RocaSec is a standalone cross-platform package which features an easy-to-use GUI. The package only requires the multiple sequence alignment data of a protein for inferring the underlying co-evolutionary sectors. In addition, when information on the protein biochemical domains is provided, RocaSec returns the corresponding statistical association between inferred sectors and biochemical domains.

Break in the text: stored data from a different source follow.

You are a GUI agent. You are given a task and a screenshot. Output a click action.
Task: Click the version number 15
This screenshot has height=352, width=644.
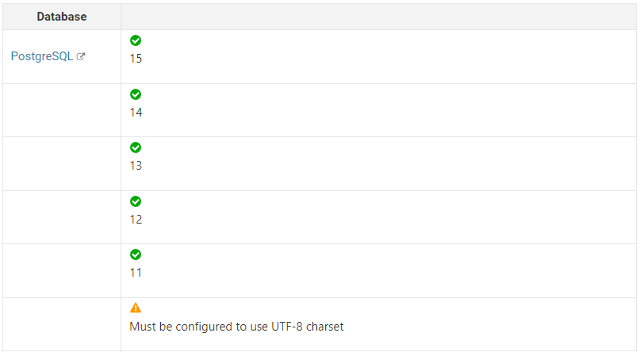(136, 59)
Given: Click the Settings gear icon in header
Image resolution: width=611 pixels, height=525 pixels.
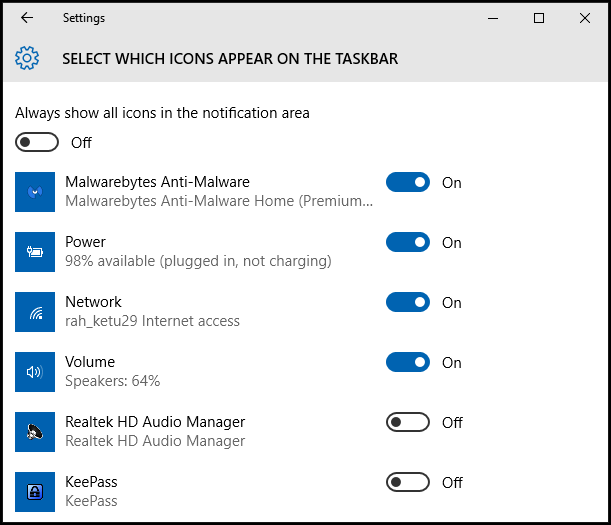Looking at the screenshot, I should (27, 58).
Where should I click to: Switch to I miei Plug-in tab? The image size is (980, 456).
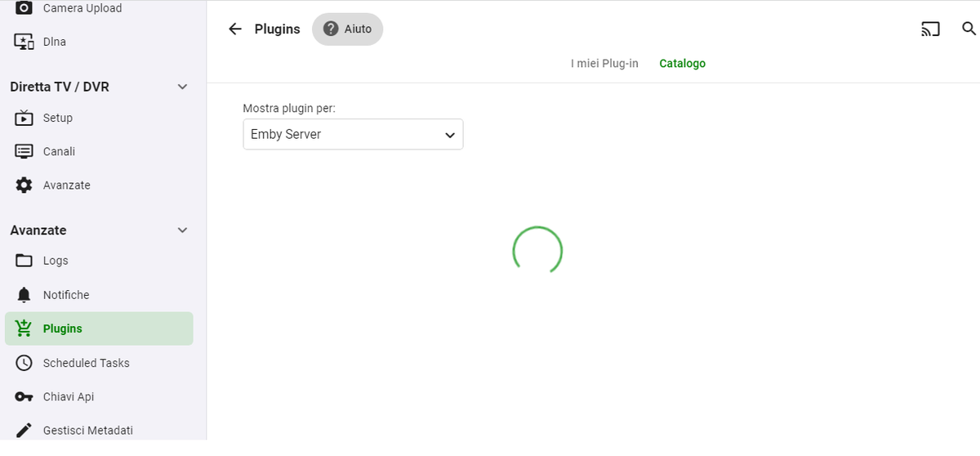click(604, 63)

RocaSec: A standalone GUI-based package for robust co-evolutionary analysis of proteins
Ahmed A. Quadeer, David Moarles-Jimenez, and Matthew R. McKay
A PC with either macOS, Microsoft Windows, or Linux.
-
Download the appropriate installer for your operating system from https://github.com/ahmedaq/RocaSec. The installer file is named as “RocaSec_x”, where x is the name of the operating system.
-
Install it by following the guidelines in the setup window. This will also install MATLAB runtime libraries required to run the app (if not already installed). This procedure may take 10–15 minutes depending on the internet connection.
[Important note]: Ignore any instruction that appears in the setup window after the installation is finished.
-
Run the installed app by double clicking “RocaSec” located in the default location:
a. /Applications/RocaSec/application/ in macOS,
b. C:\Program Files\RocaSec\application\ in Microsoft Windows, or
c. /usr/RocaSec/application in Linux.
This will open the GUI of the RocaSec software.

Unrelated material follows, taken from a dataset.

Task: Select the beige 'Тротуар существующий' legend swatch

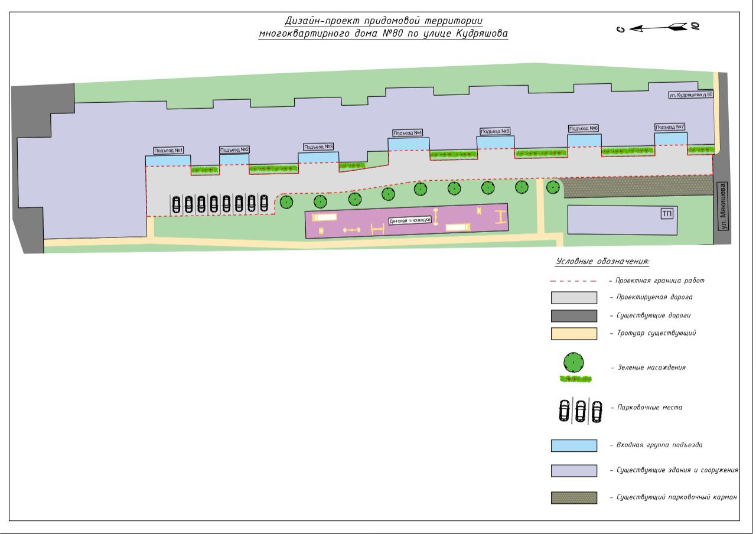Action: 573,334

[Important note]: For Linux users, in case the app does not open by the method mentioned above, open the Terminal and go to the directory where the application is installed and type the following command:
./run_RocaSec.sh /"path"/MATLAB_Runtime/v96/
where “path” is the directory in which MATLAB Runtime has been installed. For example, if MATLAB Runtime libraries are installed in the directory /home/UserName/Documents/MATLAB_Runtime/ (where “UserName” is the name of user’s home directory), the code to run the software will be:
./run_RocaSec.sh /home/UserName/Documents/MATLAB_Runtime/v96/
-
To infer sectors of co-evolving sites using RocaSec, you need to simply provide the following data and click “Run RoCA” button in the GUI:
-
Aligned sequence data in the FASTA format [mandatory].
If sequence data is not aligned, the user can use one of the following free alignment programs: (i) Multiple Alignment using Fast Fourier Transform (MAFFT; https://mafft.cbrc.jp/alignment/server/) or (ii) MUltiple Sequence Comparison by Log- Expectation (MUSCLE; https://www.ebi.ac.uk/Tools/msa/muscle/).

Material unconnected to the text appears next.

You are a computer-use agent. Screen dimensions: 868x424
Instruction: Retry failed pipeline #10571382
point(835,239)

Format specifics: Header information (in any format) starting with “>”, following immediately with the sequence in the next line. File extension should be either “.fasta”, “.fa”, “.faa”, “.fas”, or “.txt”.
-
A list of protein biochemical domains in xls or xlsx format [optional].
If provided, the software computes and displays the association of inferred sectors with the specified biochemical domains. The numbering of the residues in each biochemical domain should match the numbering used in the MSA.
The “xls” or “xlsx” file should be formatted as follows: each column should represent a specified biochemical domain and should include (1) the name of the biochemical domain in the first row (as a text field), and (2) the sites involved in the biochemical domain, given as numerical values in the subsequent rows. Also, see the example files provided in the Data_RoCA folder in this repository.
-
Maximum number of PCs to use in the inference procedure [default = 6].
Once the processing is finished, the user can tune the interactive slider to visualize in real-time the sectors inferred when different number of PCs are provided to the RoCA method. Note that all the outputs (all the inferred sectors and associations) change when the number of PCs is modified.
-
3D protein structure PDB ID (4 digits ID; e.g., 4u5w) [optional].
If a valid PDB ID in the “input information” panel is provided (validity of the PDB ID is checked automatically by querying the protein data bank, https://www.rcsb.org, and reported in the processing information panel), a script in “.pml” format is generated in the output directory which the user can directly run in PyMol—a widely-used software for molecular visualization. The steps involved in mapping the alignment indices to the protein sequence present in the PDB file is as follows:
First, the sequence (as well as residue numbering) for which the structure is present in the PDB file is extracted, it is then aligned with the consensus sequence of the MSA to generate a mapping from MSA positions to the residue numbering in PDB file (a warning is displayed in the processing information panel if the alignment score—computed using the standard BLOSUM50 scoring matrix—is less than zero), and then this mapping on the inferred sectors is used to generate the PyMol scripts. The alignment of the consensus sequence of the MSA with the sequence in the PDB file as well as the resulting mapping of MSA positions are provided as additional output files when the user provides the PDB ID input.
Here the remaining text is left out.